(Material on locating words and elements)
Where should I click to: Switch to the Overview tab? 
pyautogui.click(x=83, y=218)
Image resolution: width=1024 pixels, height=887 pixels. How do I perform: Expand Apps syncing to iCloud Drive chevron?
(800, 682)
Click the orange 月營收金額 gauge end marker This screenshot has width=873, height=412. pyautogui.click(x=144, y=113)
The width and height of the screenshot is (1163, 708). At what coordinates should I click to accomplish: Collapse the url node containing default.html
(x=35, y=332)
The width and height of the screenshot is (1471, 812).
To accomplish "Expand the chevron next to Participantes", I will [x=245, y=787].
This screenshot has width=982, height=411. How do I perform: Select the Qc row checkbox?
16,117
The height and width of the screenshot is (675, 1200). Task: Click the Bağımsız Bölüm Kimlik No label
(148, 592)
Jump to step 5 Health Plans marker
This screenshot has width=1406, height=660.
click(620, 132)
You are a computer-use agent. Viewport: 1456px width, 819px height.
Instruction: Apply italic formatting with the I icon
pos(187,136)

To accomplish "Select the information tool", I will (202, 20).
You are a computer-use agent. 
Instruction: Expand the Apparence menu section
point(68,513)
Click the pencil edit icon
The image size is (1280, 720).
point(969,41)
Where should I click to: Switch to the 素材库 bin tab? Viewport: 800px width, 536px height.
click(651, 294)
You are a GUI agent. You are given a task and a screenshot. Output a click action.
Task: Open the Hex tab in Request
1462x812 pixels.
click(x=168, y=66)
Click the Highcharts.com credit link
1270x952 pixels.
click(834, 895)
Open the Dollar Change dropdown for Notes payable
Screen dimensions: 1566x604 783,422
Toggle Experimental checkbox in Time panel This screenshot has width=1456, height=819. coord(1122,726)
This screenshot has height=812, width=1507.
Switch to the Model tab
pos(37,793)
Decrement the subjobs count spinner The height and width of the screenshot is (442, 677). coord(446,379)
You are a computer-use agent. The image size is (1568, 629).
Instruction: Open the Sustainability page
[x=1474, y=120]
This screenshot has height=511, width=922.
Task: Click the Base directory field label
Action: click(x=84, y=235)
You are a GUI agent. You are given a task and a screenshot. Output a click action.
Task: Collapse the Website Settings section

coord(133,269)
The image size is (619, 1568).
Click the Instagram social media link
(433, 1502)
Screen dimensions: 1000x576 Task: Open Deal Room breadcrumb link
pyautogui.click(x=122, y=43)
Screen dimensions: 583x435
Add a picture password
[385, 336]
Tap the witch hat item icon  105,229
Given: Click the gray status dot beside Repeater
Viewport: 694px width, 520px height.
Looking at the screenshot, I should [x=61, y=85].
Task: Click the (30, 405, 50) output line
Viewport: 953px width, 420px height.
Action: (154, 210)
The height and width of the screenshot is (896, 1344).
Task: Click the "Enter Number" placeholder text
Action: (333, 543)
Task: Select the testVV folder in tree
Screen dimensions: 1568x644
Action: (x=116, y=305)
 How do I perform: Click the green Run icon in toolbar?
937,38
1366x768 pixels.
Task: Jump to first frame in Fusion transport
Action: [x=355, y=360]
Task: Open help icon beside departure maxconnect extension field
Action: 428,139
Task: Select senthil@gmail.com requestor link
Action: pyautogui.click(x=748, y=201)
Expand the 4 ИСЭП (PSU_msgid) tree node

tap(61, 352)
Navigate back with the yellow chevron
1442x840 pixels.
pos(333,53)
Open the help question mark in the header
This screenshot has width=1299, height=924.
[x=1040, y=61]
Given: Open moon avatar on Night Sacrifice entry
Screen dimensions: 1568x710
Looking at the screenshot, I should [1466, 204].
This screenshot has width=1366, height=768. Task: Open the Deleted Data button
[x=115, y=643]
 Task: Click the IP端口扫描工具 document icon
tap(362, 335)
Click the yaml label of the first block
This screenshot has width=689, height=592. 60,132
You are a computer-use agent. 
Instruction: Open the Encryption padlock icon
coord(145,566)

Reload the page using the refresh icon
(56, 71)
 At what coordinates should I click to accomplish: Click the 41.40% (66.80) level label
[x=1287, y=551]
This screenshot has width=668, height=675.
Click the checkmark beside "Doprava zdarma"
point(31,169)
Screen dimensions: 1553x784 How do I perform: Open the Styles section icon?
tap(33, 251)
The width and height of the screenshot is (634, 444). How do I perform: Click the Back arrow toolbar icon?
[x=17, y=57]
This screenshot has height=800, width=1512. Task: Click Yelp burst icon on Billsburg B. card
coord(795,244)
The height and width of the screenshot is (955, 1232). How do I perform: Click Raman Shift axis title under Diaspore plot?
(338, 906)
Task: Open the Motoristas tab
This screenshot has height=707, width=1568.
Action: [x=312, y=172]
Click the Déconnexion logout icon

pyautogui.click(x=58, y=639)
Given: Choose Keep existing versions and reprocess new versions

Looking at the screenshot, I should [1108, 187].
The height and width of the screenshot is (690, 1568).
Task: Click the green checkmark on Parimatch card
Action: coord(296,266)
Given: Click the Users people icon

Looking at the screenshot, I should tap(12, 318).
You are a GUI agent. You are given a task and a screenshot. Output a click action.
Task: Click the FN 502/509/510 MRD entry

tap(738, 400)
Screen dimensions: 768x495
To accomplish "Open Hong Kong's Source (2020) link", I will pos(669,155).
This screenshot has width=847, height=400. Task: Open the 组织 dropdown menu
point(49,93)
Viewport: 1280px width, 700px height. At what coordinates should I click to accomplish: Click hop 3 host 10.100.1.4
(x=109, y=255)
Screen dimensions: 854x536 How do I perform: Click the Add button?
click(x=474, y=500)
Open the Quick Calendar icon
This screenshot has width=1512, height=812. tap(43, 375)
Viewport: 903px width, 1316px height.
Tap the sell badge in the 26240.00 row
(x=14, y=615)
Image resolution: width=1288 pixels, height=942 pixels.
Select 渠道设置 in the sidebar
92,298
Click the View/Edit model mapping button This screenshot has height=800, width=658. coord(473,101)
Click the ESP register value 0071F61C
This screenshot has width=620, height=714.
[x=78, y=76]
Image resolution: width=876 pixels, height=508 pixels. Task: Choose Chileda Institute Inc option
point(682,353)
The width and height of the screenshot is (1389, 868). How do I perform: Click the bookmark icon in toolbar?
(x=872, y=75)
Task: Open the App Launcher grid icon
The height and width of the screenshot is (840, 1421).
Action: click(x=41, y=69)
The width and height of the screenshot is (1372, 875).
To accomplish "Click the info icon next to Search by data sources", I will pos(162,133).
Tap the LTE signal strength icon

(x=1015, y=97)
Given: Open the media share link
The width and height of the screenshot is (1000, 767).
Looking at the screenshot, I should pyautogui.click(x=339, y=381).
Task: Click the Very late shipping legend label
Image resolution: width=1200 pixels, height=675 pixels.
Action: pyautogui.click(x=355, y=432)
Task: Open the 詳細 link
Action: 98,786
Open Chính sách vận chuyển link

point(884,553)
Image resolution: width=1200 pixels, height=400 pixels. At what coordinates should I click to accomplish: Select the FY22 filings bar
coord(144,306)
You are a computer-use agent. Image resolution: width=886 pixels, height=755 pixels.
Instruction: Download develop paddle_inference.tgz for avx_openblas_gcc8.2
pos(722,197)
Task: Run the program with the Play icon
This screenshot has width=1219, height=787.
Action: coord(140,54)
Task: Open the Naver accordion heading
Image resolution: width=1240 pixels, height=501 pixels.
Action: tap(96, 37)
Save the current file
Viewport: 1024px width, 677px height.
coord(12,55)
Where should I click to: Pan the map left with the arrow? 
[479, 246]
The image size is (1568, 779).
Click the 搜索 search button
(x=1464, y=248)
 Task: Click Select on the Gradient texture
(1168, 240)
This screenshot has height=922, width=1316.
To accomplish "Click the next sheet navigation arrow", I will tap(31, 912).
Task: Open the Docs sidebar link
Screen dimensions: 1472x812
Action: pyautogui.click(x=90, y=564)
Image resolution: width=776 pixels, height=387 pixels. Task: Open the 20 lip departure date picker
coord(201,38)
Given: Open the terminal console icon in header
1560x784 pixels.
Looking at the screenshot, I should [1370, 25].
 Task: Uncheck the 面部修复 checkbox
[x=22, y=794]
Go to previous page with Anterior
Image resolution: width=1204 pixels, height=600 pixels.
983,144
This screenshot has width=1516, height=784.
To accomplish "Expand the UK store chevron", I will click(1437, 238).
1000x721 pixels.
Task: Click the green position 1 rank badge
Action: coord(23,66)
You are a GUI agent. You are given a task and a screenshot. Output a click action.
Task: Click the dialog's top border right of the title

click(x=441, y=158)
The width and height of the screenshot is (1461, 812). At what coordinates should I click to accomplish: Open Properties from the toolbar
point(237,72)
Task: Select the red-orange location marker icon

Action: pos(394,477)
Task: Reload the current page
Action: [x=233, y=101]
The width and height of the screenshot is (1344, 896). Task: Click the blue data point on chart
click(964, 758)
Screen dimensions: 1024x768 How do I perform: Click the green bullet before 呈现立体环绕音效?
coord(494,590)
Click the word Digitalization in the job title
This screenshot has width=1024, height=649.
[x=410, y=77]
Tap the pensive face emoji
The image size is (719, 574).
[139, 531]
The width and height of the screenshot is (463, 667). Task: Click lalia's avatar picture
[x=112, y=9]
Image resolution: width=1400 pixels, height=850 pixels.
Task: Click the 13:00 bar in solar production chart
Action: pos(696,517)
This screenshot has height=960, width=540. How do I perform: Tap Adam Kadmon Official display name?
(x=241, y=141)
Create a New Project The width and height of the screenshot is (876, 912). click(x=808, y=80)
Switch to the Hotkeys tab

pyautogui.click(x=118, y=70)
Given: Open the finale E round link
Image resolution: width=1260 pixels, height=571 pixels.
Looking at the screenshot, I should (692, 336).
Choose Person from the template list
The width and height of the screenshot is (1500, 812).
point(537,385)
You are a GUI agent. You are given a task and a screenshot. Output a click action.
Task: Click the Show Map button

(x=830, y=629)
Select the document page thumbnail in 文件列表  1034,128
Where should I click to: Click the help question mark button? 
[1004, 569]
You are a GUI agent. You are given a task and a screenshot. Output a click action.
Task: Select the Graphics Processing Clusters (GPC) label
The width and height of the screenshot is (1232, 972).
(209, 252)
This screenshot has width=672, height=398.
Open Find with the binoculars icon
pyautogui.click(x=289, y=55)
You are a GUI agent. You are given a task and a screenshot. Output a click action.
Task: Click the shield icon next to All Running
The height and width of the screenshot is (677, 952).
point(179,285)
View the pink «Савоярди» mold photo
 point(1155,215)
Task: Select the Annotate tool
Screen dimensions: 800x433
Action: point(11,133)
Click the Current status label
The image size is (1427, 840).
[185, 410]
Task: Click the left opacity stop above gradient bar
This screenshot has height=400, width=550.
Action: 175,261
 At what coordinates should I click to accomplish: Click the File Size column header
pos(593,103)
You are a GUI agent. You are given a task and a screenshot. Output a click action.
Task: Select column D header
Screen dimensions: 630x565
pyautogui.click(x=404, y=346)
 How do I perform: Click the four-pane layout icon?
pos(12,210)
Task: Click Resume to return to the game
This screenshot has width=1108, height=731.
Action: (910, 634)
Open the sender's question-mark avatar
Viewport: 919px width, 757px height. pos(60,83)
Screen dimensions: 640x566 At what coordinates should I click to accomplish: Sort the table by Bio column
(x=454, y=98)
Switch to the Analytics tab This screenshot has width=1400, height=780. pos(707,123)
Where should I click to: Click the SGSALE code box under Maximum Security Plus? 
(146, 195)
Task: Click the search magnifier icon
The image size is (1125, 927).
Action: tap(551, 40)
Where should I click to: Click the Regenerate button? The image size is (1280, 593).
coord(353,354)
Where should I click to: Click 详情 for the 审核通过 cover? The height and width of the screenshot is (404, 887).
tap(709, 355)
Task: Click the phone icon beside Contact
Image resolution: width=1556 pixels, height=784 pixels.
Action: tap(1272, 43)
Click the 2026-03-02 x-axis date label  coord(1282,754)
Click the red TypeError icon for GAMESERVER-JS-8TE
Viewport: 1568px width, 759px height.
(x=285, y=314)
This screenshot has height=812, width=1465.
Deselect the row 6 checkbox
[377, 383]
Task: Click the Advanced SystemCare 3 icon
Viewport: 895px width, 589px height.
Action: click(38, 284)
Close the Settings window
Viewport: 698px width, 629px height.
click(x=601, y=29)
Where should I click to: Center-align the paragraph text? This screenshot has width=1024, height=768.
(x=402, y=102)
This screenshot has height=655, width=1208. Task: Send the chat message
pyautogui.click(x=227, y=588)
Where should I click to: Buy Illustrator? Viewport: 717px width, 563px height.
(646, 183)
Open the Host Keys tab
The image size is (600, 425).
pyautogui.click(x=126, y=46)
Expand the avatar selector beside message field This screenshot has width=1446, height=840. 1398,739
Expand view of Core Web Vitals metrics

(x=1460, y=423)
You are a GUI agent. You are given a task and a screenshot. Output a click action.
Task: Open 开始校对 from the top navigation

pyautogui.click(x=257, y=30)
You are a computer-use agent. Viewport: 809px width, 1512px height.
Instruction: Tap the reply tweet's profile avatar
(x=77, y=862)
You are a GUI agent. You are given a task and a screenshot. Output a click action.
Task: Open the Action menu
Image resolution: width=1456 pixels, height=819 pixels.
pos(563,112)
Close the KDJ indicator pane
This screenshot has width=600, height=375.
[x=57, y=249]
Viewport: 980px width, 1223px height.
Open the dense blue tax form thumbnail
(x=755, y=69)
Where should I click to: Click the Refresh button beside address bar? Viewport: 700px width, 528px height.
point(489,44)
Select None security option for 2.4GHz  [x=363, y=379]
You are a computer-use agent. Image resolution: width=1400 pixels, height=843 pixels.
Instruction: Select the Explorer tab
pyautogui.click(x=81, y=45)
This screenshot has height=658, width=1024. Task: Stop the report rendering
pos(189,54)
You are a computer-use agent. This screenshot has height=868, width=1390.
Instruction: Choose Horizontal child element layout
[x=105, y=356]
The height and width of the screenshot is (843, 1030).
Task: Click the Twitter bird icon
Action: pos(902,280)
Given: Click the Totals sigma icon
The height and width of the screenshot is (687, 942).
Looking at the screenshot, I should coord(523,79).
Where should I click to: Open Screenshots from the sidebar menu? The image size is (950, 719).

Objective —
Copy the lines of the material above word for word, starting at the line that contains "Task: Select the Annotate tool" and ending with the line that contains "tap(709, 355)", both included.

Task result —
Task: Select the Annotate tool
Screen dimensions: 800x433
Action: point(11,133)
Click the Current status label
The image size is (1427, 840).
[185, 410]
Task: Click the left opacity stop above gradient bar
This screenshot has height=400, width=550.
Action: 175,261
 At what coordinates should I click to accomplish: Click the File Size column header
pos(593,103)
You are a GUI agent. You are given a task and a screenshot. Output a click action.
Task: Select column D header
Screen dimensions: 630x565
pyautogui.click(x=404, y=346)
 How do I perform: Click the four-pane layout icon?
pos(12,210)
Task: Click Resume to return to the game
This screenshot has width=1108, height=731.
Action: (910, 634)
Open the sender's question-mark avatar
Viewport: 919px width, 757px height. pos(60,83)
Screen dimensions: 640x566 At what coordinates should I click to accomplish: Sort the table by Bio column
(x=454, y=98)
Switch to the Analytics tab This screenshot has width=1400, height=780. pos(707,123)
Where should I click to: Click the SGSALE code box under Maximum Security Plus? 
(146, 195)
Task: Click the search magnifier icon
The image size is (1125, 927).
Action: tap(551, 40)
Where should I click to: Click the Regenerate button? The image size is (1280, 593).
coord(353,354)
Where should I click to: Click 详情 for the 审核通过 cover? The height and width of the screenshot is (404, 887).
tap(709, 355)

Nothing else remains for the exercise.